» **Description of the task**: Turn the lines of the items into a JSON list of strings, one string per line, starting at the line that has "Given: Click the" and stopping after the line that has "Image resolution: width=279". Leave out blank lines and pictures.

» **Recorded information**:

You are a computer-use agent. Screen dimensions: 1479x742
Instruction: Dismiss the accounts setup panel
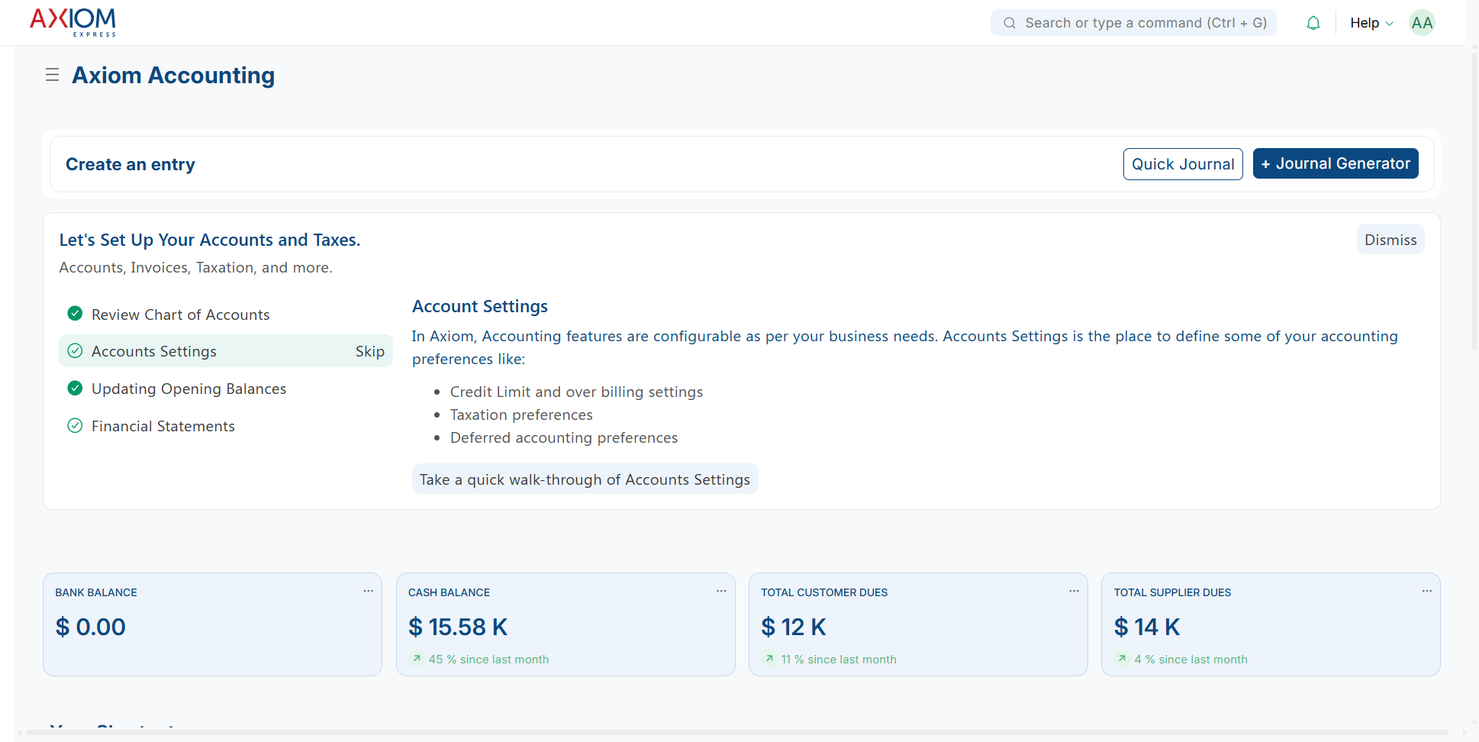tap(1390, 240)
* * *
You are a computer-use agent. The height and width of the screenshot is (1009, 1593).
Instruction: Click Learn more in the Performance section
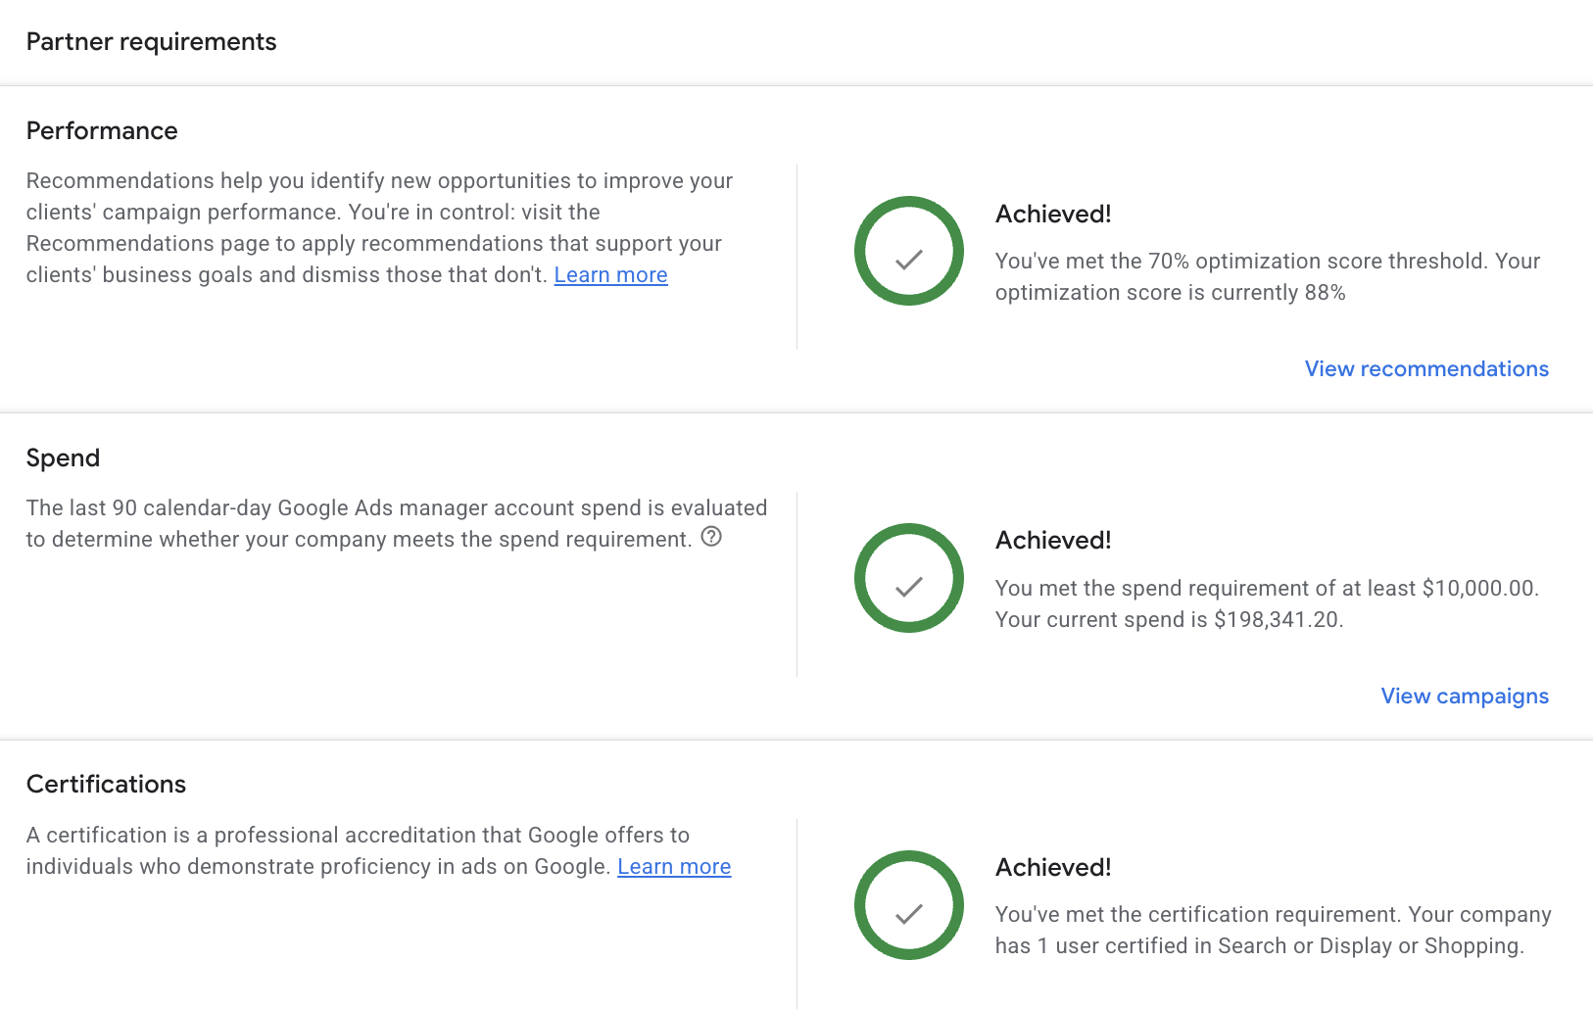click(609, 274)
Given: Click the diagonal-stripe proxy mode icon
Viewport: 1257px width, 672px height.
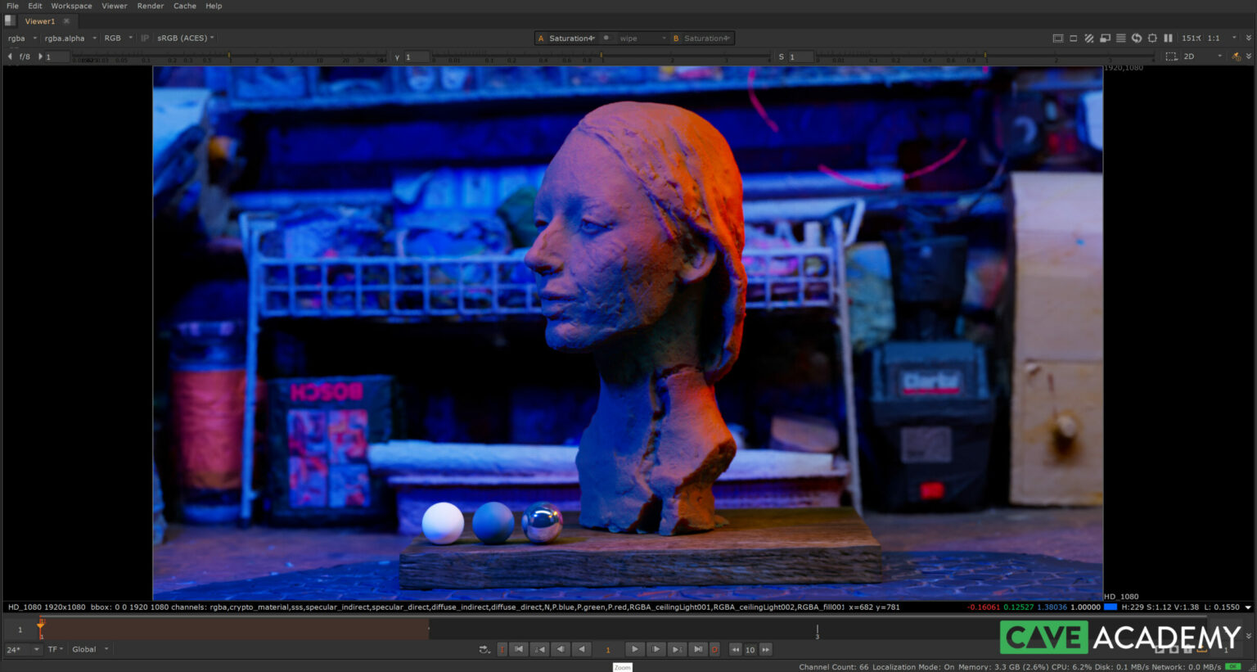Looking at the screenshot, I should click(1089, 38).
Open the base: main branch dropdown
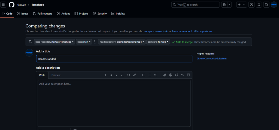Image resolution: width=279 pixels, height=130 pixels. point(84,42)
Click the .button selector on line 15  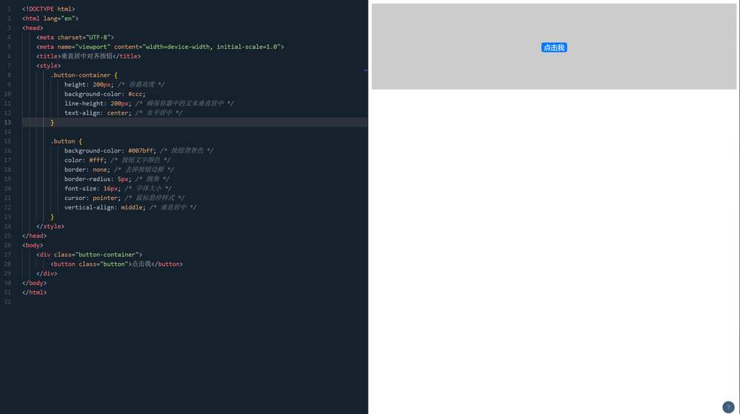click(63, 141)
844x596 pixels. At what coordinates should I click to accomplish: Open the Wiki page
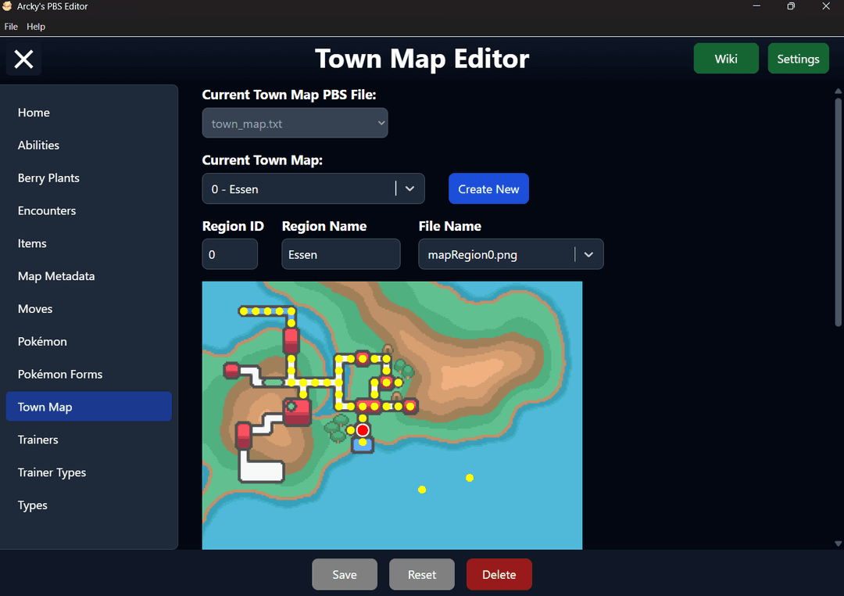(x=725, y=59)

» **Problem solution**:
[
  "Given: Click the diagonal-stripe proxy mode icon",
  "Viewport: 1257px width, 672px height.",
  "Looking at the screenshot, I should click(1089, 38).",
  "Open the base: main branch dropdown",
  "Image resolution: width=279 pixels, height=130 pixels. point(84,42)"
]